Schon die Wahrnehmung der Selbstverantwortung fällt uns bei schier
grenzenlosen Möglichkeiten der Medizin schwer genug. Erst recht wird
es kompliziert, wenn ein Fremder mitbestimmen soll oder muss.
Däubler-Gmelin vertrat einen menschlichen statt einen rein rechtlichen
Ansatz: "Das Wichtigste ist die vertrauensvolle Beziehung zum Arzt'', sagte
die Schirmherrin der Hospizstiftung. Gleichzeitig stellte sie klar, dass
die Patientenverfügung für den Arzt ein Recht, aber keinen Zwang
darstellt. Er kann entscheiden, ob die Verfügung in einer aktuellen
Situation Gültigkeit besitzt. Das Beispiel eines 23-jährigen
Motorradfahrers, der für sein Alter mit einer Patientenverfügung
vorgesorgt hat und verunglückt ist, ist für sie ein klarer Fall:
"Der Arzt muss ihn behandeln.''
Ihrer Ansicht nach wird es außerdem niemals möglich sein
vorauszusehen, wie wir in der Zukunft in einer völlig anderen Situation
denken werden. Außerdem, so fügte Gastgeber Paolo Bavastro,
Leitender Arzt der Inneren Abteilung der Filderklinik und Vorstandsvorsitzender
des Paritätischen Wohlfahrtsverbandes Baden-Württemberg, an,
würden kranke Menschen in der Regel anders reagieren als gesunde.

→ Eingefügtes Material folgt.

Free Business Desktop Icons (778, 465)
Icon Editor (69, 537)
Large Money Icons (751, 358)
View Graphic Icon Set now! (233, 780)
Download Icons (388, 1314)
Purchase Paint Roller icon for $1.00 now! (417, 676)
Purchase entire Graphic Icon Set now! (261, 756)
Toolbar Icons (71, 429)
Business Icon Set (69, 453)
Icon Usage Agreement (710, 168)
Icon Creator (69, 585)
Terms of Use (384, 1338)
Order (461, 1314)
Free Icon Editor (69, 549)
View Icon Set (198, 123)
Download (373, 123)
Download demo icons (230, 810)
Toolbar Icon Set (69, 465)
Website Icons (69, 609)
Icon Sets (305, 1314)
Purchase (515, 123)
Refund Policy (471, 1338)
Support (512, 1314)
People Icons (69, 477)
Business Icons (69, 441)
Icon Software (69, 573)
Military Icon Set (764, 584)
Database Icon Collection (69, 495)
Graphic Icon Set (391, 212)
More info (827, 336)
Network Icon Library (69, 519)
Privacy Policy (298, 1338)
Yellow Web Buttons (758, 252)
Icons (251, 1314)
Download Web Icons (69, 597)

Als Richtschnur gelte aber, dass außer bei Kindern und Jugendlichen
die Autonomie des Patienten immer Vorrang hat, betonte Däubler-Gmelin.
Tatsächlich nehmen Patienten ihre Rechte heute stärker wahr.
Oft aber sind sie überfordert. Daran kann auch das Gesetz nichts ändern.
Es helfen nur Gespräche, Beratung, der Dialog mit dem Arzt und Vertrauen.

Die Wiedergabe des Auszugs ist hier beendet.